> [Stated goal a]
Answer these questions about the sufficiency excerpt:
(i) In the wisdom-teeth example, what distribution do \(Y_1,...,Y_n\) follow?
(ii) What information does Statistician 2 have?
(iii) Under the formal definition, when is \(U\) said to be sufficient?

> [Excerpt provided]
8.4 - Sufficiency

Conceptual description of sufficiency

  • Suppose interest lies in estimating \(p\), the proportion of Minnesotan adults who still have their wisdom teeth.
  • A sample of \(n\) Minnesotan adults is obtained; \(Y_1,...,Y_n \sim\) i.i.d. \(BERN(p)\), where \(Y_i = 1\) if that Minnesotan still has their wisdom teeth and 0 otherwise.
  • Two statisticians have the following pieces of information:
  1. Statistician 1 has the complete data values: \(\{Y_1=1,Y_2=0,Y_3=0,Y_4=1,...,Y_n=0\}\)
  2. Statistician 2 knows only the total number out of \(n\) who still have their wisdom teeth: \(\sum_{i=1}^n Y_i.\)
  • Sufficiency is the idea that Statistician 2 knows just as much about \(p\) as Statistician 1.

Formal definition of sufficiency

  • Let \(Y_1,...,Y_n\) be an i.i.d. sample from a distribution with parameter \(\theta\).
  • Let \(U = g(Y_1,...,Y_n)\) represent a statistic from the sample
  • \(U\) is said to be sufficient if the distribution of the sample given \(U\) does not depend on \(\theta\).

[Item-finding records]
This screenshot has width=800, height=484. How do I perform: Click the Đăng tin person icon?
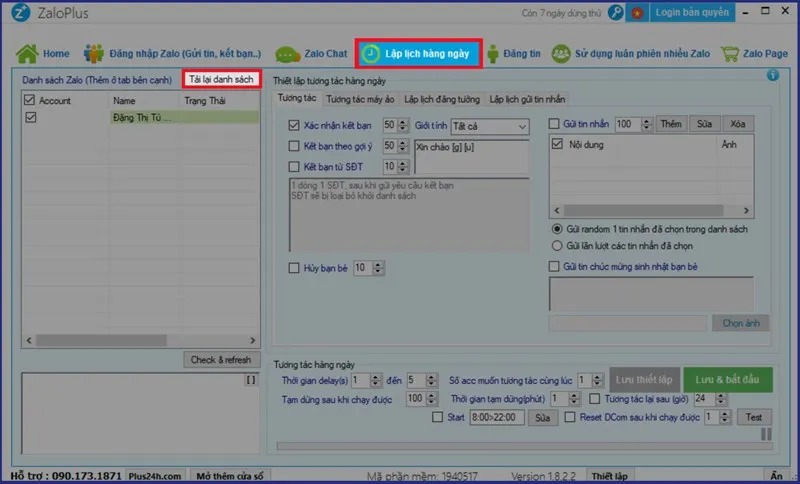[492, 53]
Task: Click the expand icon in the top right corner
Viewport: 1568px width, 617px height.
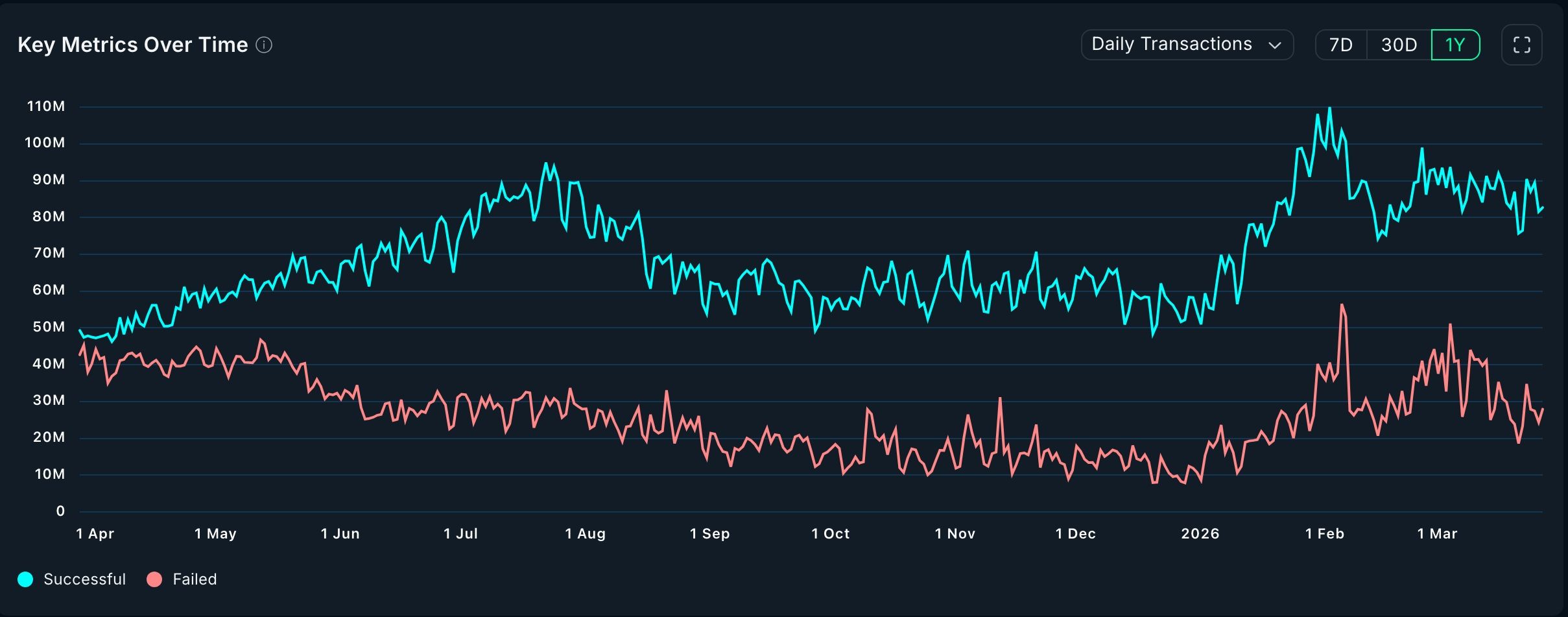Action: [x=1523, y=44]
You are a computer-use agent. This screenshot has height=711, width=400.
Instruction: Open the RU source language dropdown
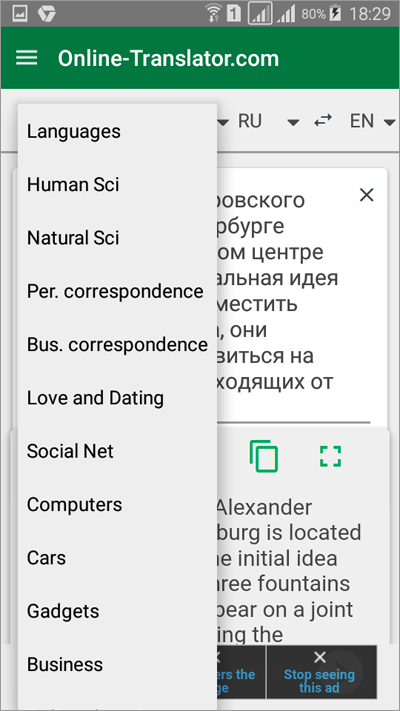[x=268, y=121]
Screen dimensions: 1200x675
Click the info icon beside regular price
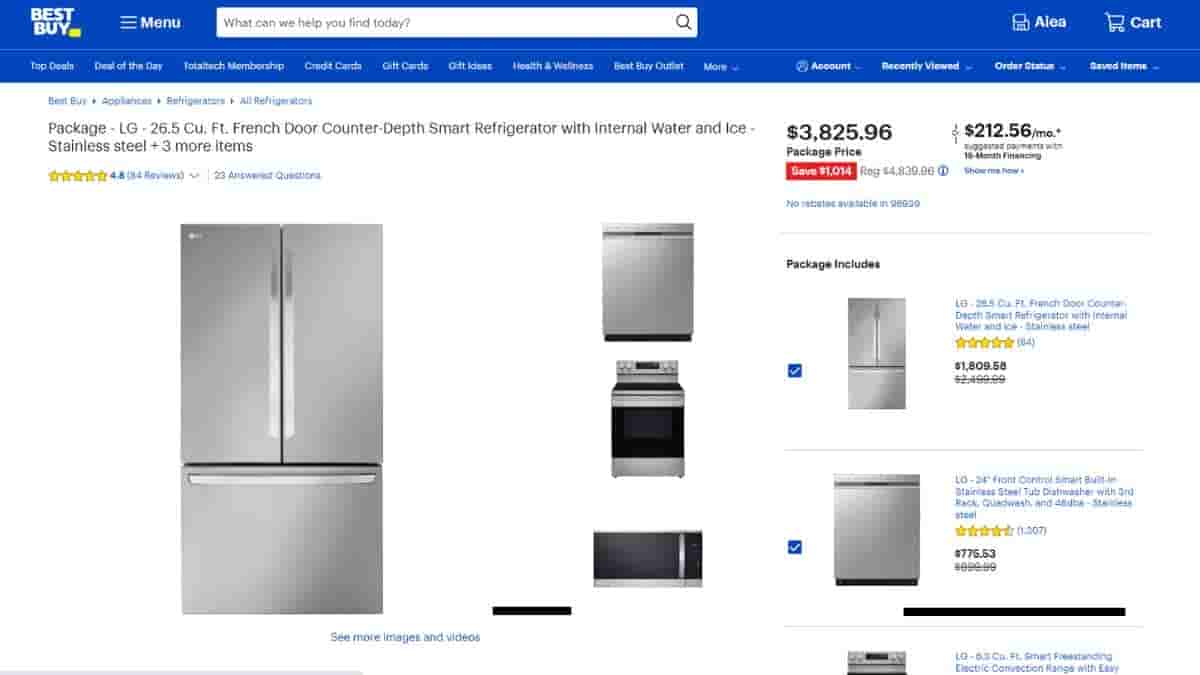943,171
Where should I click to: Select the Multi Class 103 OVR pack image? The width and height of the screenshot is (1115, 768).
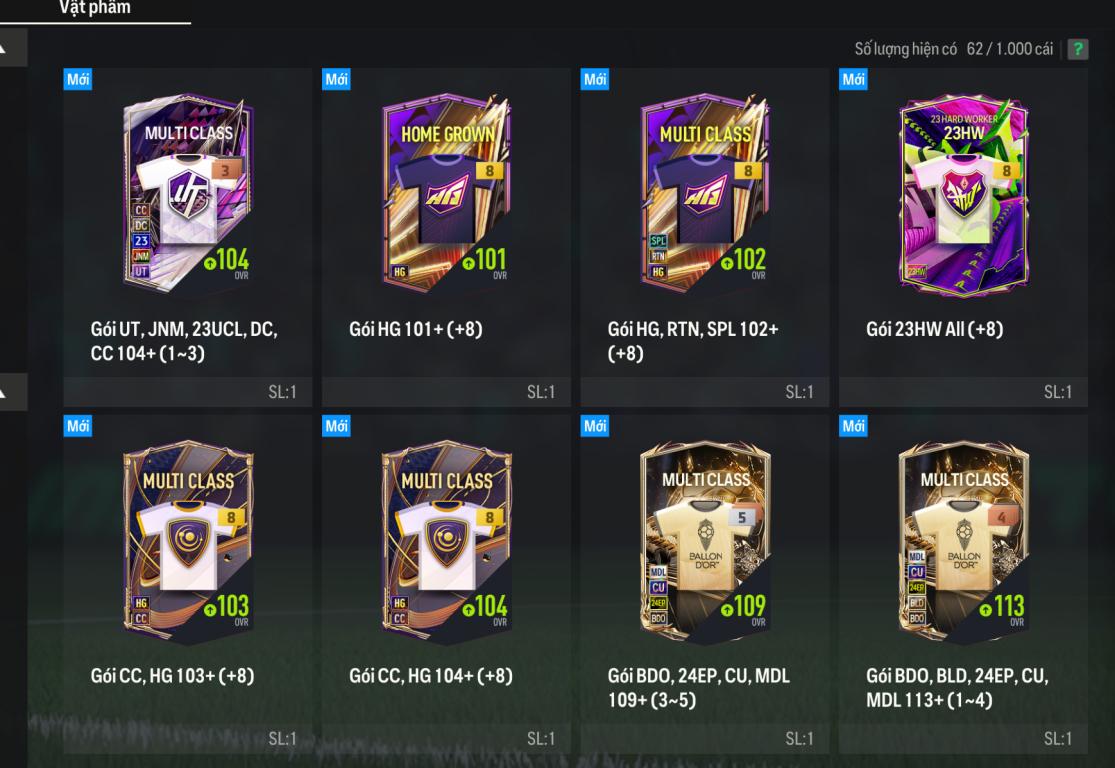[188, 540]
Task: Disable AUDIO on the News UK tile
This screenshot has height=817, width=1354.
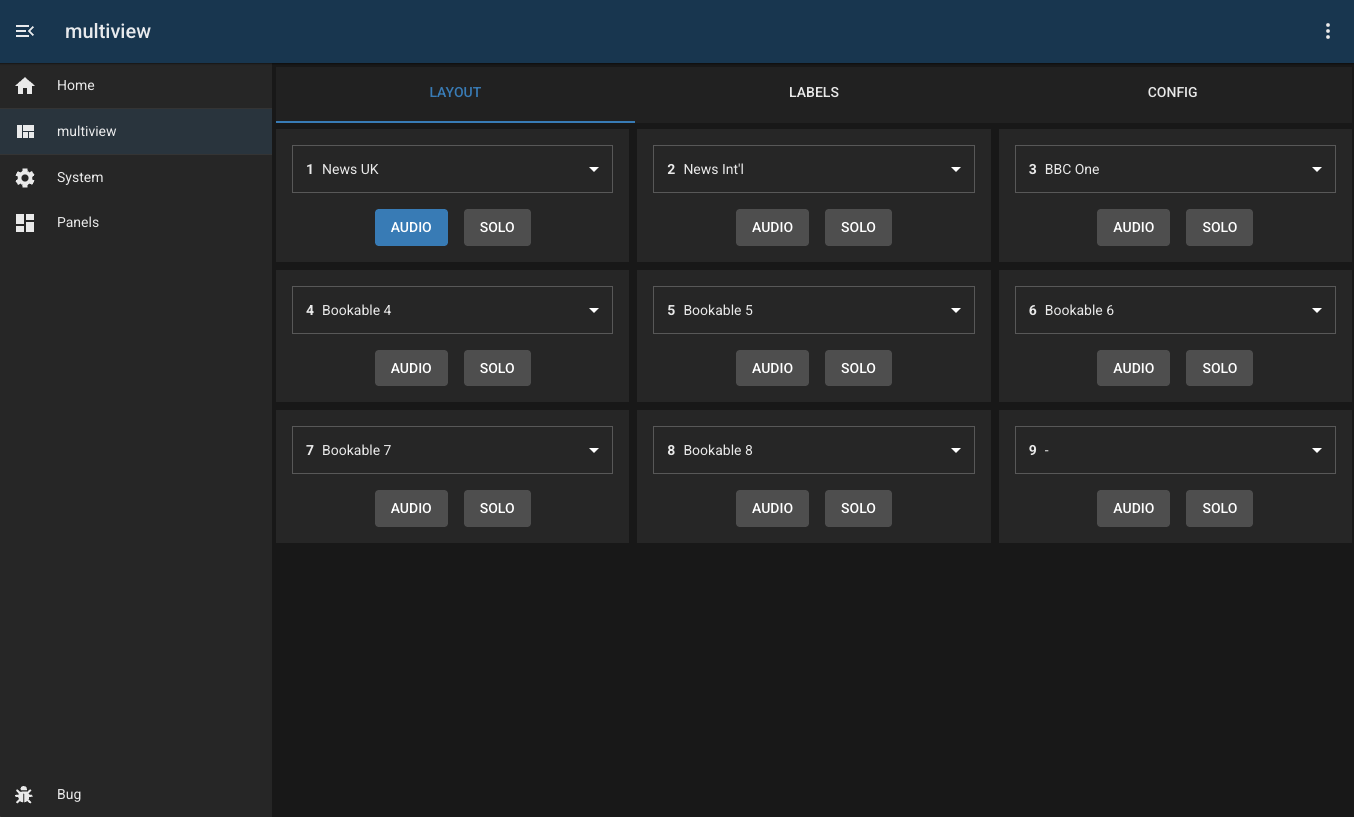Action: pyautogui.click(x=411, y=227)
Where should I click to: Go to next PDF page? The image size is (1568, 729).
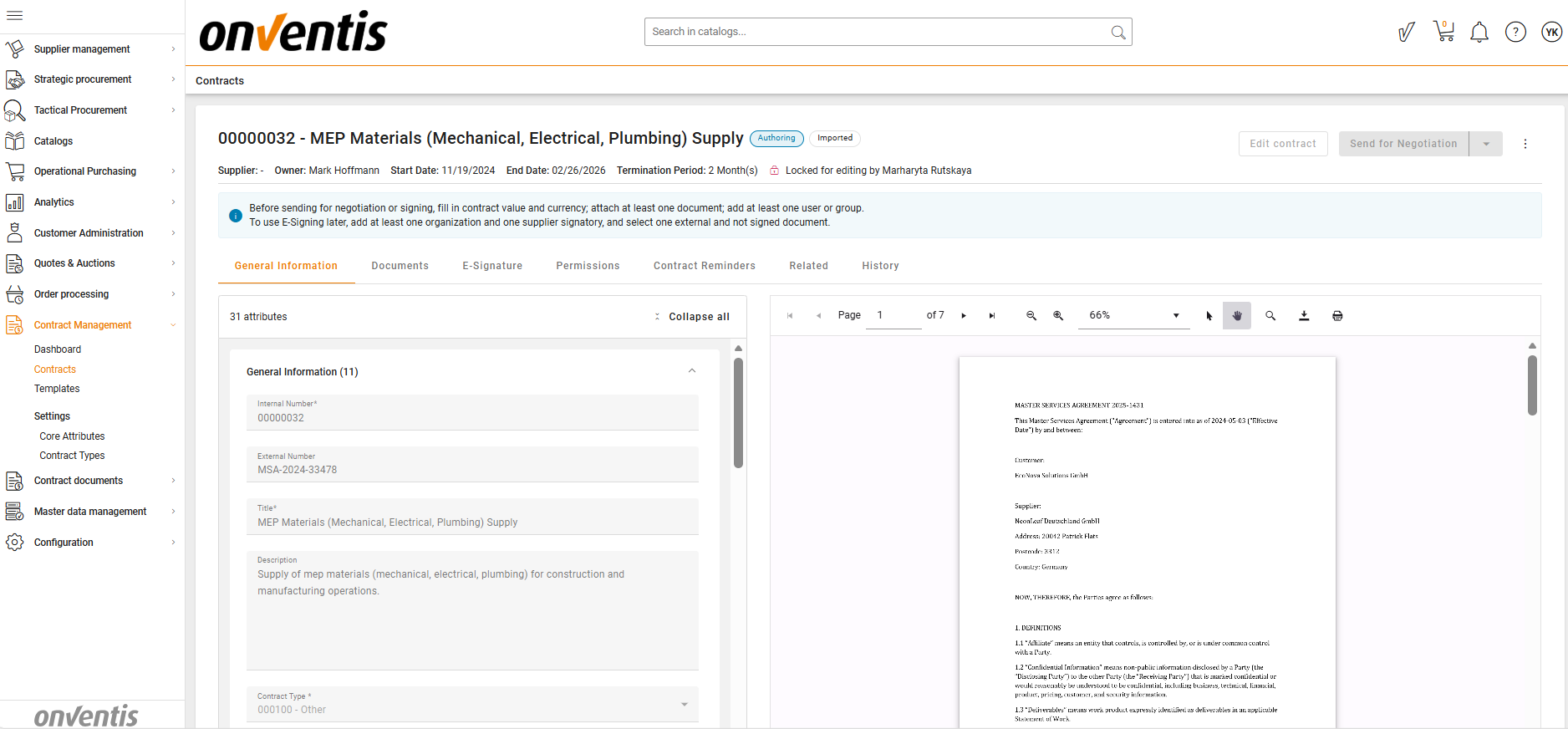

> [Stated goal b]
Reproduce, word for word, the item-finding rows from the one containing "You are a computer-use" down to the end of those rows, both ends included. Leave the pictures out.

> [Final result a]
(i) They are i.i.d. \(BERN(p)\).
(ii) Statistician 2 knows only the total number out of \(n\) who still have their wisdom teeth, \(\sum_{i=1}^n Y_i\).
(iii) \(U\) is sufficient if the distribution of the sample given \(U\) does not depend on \(\theta\).

> [Final result b]
You are a computer-use agent. This screenshot has height=711, width=400.
Instruction: Open the RU source language dropdown
[x=268, y=121]
Screen dimensions: 1200x675
Click the info icon beside regular price
943,171
Where should I click to: Select the Multi Class 103 OVR pack image? The width and height of the screenshot is (1115, 768).
[188, 540]
Task: Disable AUDIO on the News UK tile
This screenshot has height=817, width=1354.
Action: pyautogui.click(x=411, y=227)
Where should I click to: Go to next PDF page? The image size is (1568, 729).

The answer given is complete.